#Geschäftsmodelle

Netz contra Verlage: Der Schiedsrichter-Platz in der Mitte ist zu bequem geworden

von , 13.12.12

Da mich Stephan Dörner nur bei der ersten „Lebenslüge“ der „Digitalen Avantgarde“ (zu der ich nicht gehöre) in Mithaftung nimmt, will ich auch nur dazu etwas sagen: Dörner meint indirekt, die Verlage hätten das Internet aus reiner ökonomischer Vernunft verschlafen: sie hätten einfach keine Möglichkeit gesehen, im Internet auf Anhieb Geld zu verdienen, also haben sie’s vernünftigerweise gelassen. Und der britische Guardian, der von den „Avantgardisten“ oft als lebender Gegen-Beweis angeführt wird, sei in Wahrheit ein ökonomisches Desaster. Die rigide Online First-Strategie des Chefredakteurs habe nur zu außerordentlichen Verlusten geführt.

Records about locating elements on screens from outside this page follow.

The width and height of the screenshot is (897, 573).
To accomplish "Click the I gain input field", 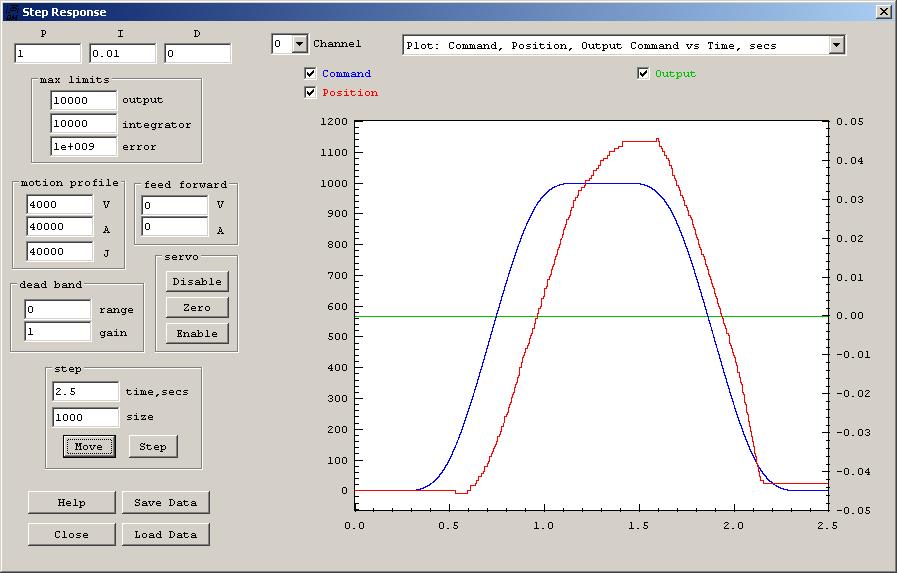I will (122, 54).
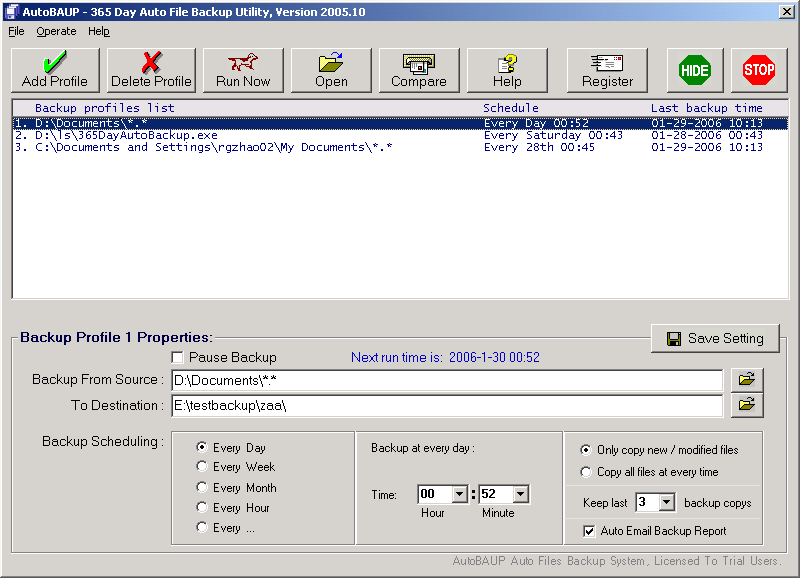Choose Copy all files at every time

point(586,472)
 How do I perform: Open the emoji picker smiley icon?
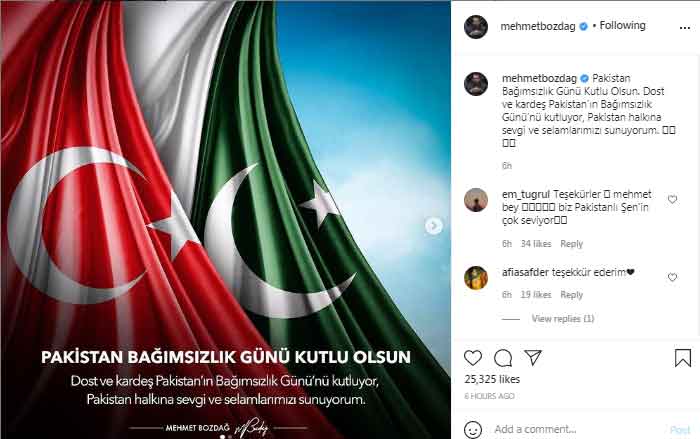473,429
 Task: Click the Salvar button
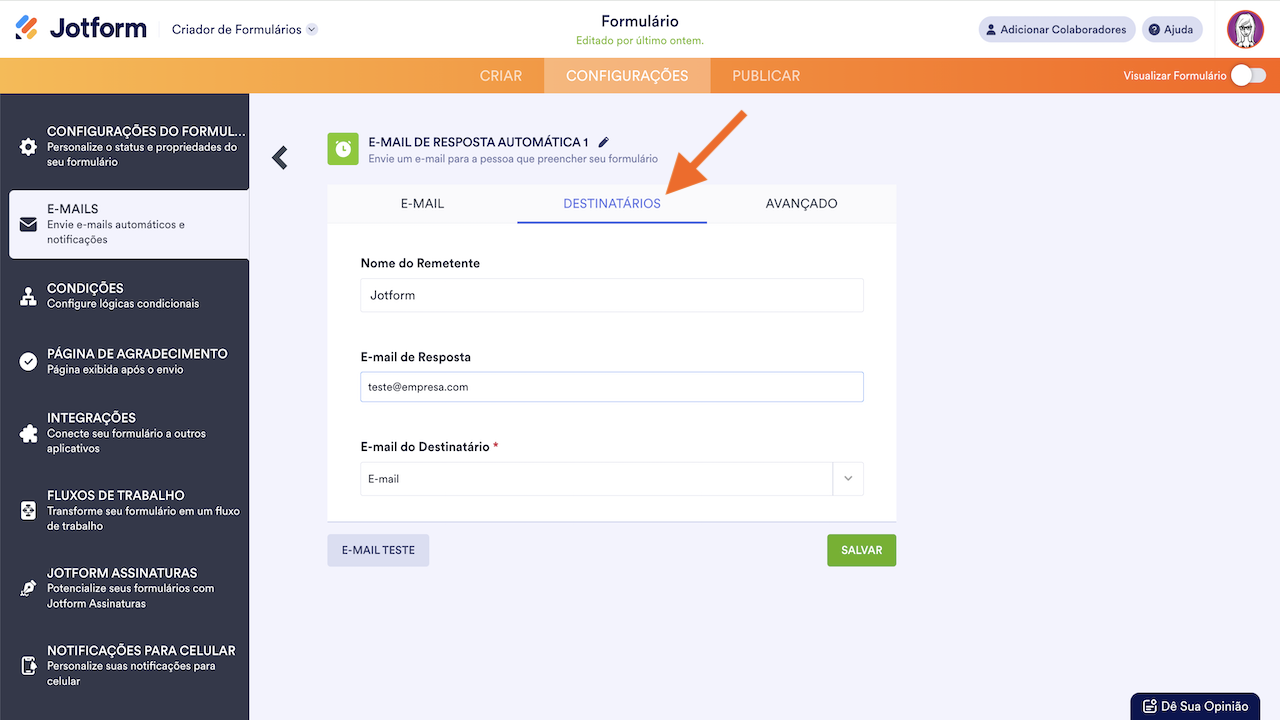pos(861,550)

Ich kann mich noch gut daran erinnern, wie das Internet Mitte der neunziger Jahre in den Redaktionen der großen Verlage auftauchte. Uns Redakteuren (ich war damals bei Gruner & Jahr) wurde der Internetanschluss mit der Begründung verweigert: Das ist viel zu teuer. Das hält euch nur vom Arbeiten ab. Man war gezwungen, zum Chef vom Dienst zu gehen, wenn man „im Internet“ mal etwas nachschlagen wollte. Später wurde dann Wikipedia verteufelt und als seriöse Quelle ausgeschlossen. Die ganze Haltung zum Web war negativ besetzt und auch ein bisschen dünkelhaft von oben herab. Bernd Buchholz, der Ex-Vorstandsvorsitzende von Gruner & Jahr, hielt bis zuletzt wenig von diesem Zeug. Nur Spiegel Online preschte schon 1996 als erstes deutsches Newsangebot voran und blieb seither Marktführer. Später kamen Springer, Holtzbrinck und Burda ebenfalls auf den Trichter.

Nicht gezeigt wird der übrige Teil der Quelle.